### Work order
In the records, find every line with the word "computer" and copy it out.

(Saved entries)

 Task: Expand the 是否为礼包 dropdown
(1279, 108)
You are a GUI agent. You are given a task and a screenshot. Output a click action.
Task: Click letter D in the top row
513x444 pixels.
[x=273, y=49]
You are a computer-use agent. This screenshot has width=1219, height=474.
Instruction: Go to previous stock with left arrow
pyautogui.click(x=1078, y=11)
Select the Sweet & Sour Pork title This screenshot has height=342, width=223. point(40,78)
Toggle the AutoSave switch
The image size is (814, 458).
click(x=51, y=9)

==

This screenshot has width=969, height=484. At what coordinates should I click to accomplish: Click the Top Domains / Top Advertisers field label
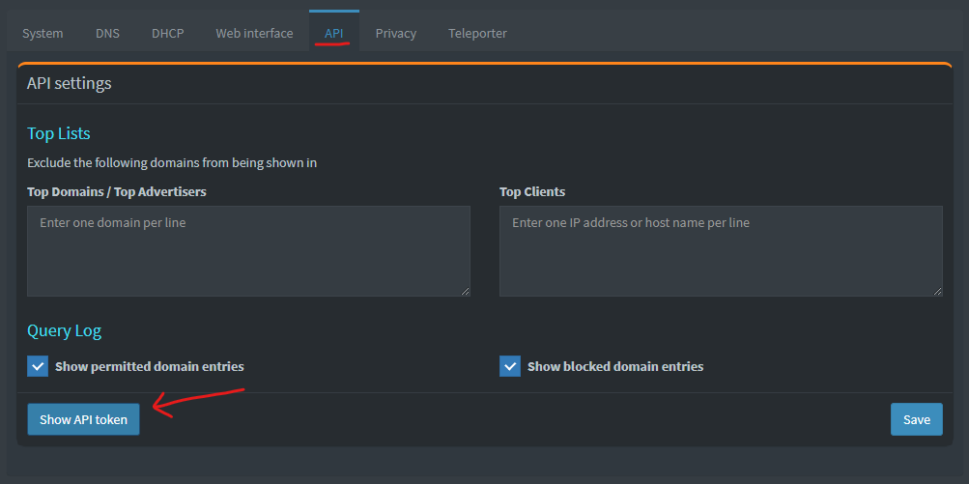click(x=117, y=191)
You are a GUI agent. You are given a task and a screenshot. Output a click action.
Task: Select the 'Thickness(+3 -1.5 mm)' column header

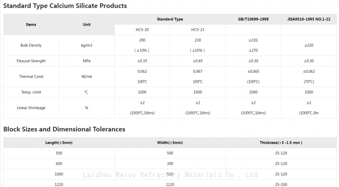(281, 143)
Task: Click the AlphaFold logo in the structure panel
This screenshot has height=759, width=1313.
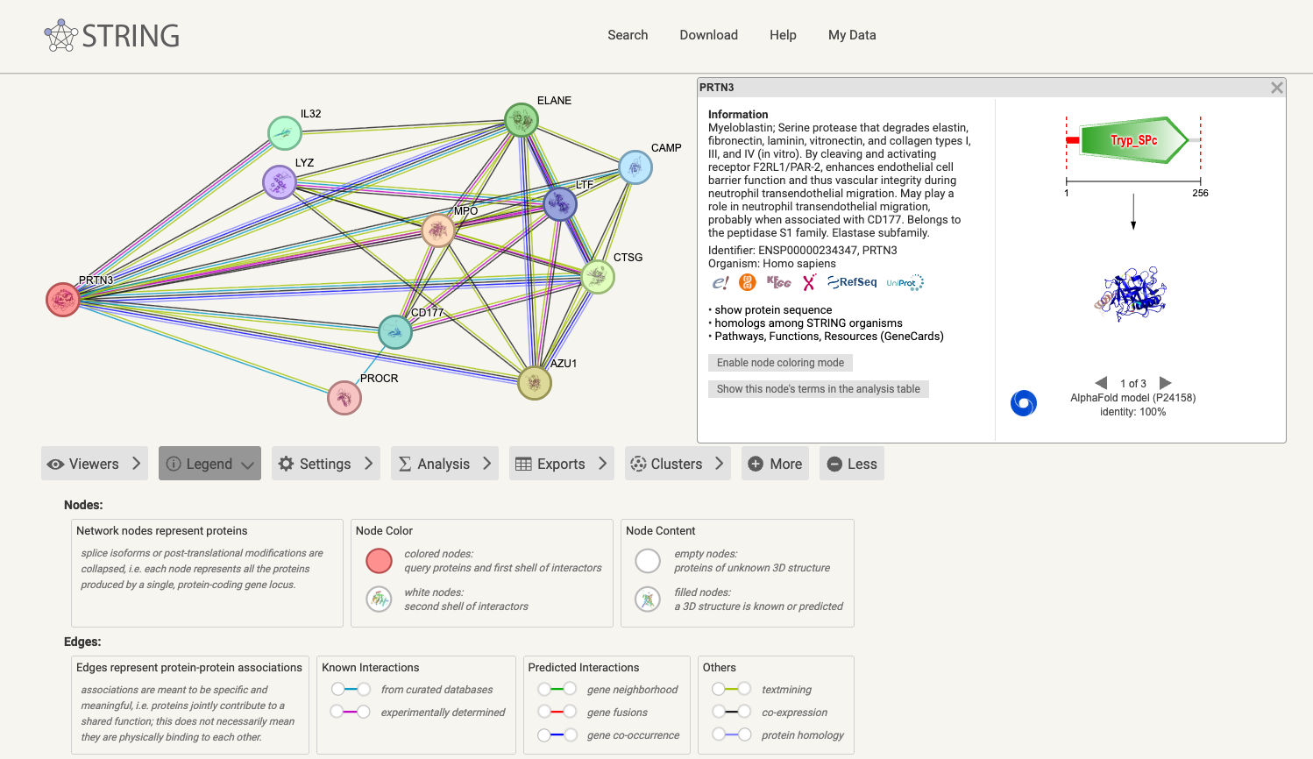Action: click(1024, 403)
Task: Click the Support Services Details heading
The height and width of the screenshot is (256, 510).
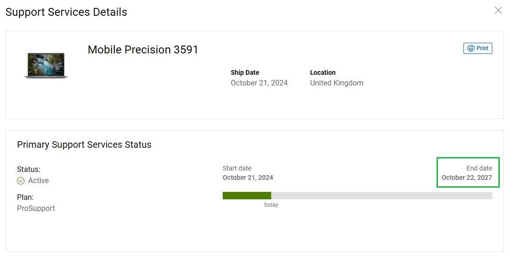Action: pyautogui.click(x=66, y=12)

--

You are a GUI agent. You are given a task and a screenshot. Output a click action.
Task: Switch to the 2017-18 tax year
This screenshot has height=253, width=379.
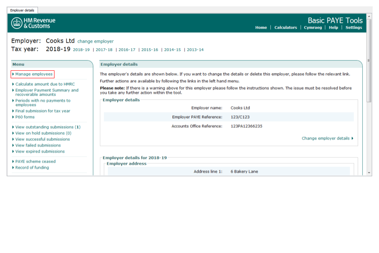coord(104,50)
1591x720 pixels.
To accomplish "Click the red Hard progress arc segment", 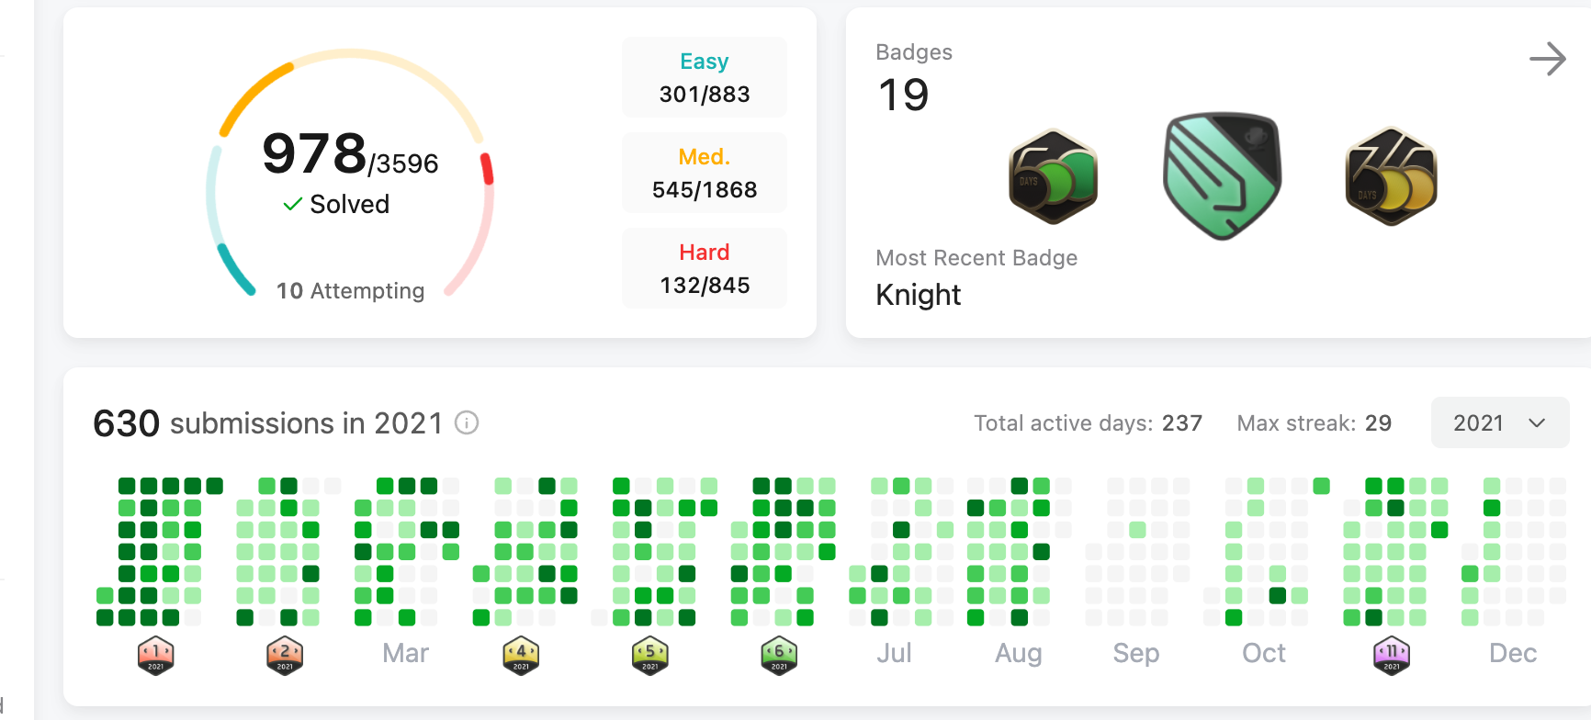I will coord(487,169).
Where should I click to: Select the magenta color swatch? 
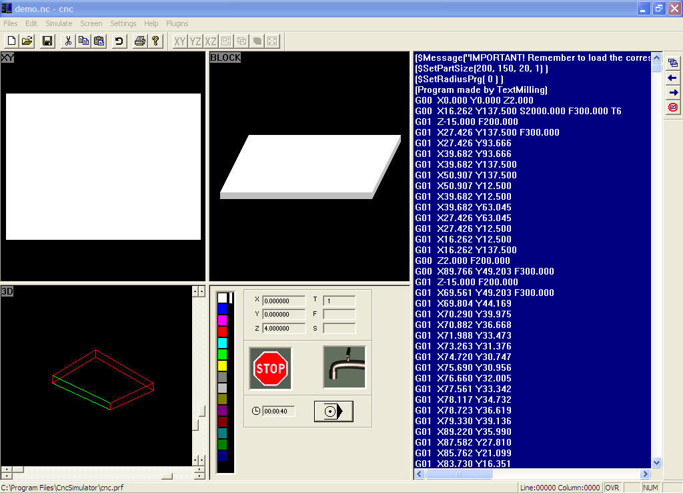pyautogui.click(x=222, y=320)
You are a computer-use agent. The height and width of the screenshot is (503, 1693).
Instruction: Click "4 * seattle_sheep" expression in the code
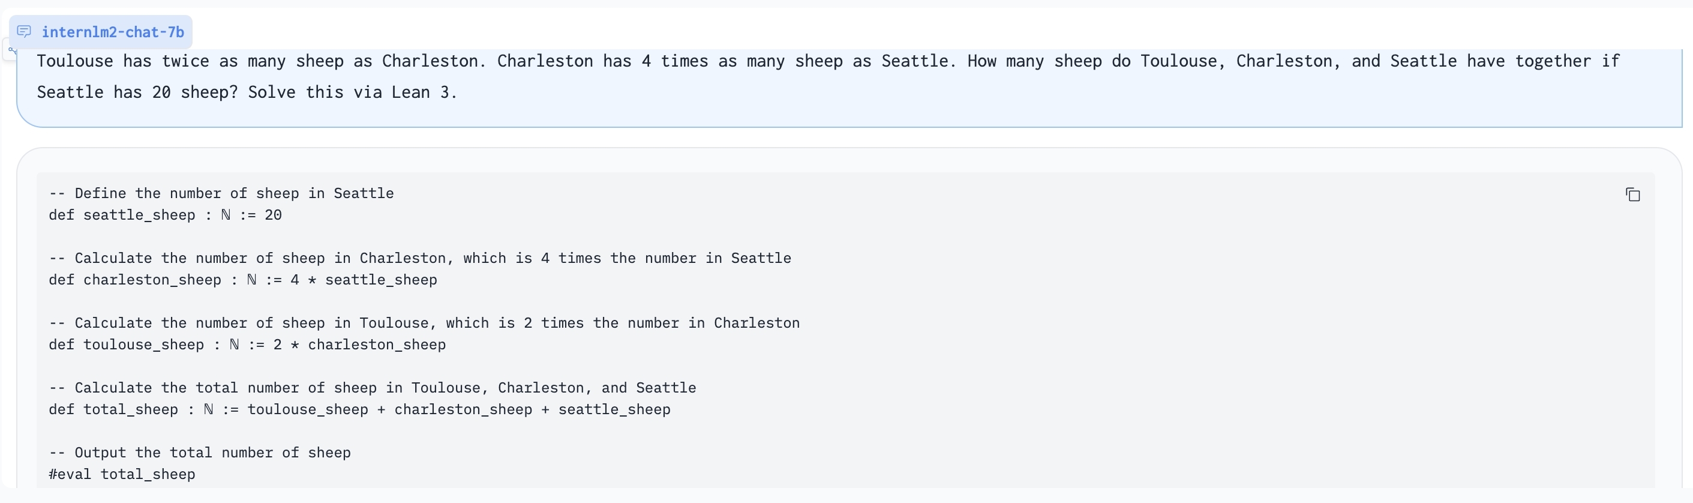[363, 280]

### Your response
You are a computer-use agent. This screenshot has width=1219, height=474.
You are a computer-use agent. The height and width of the screenshot is (503, 1693).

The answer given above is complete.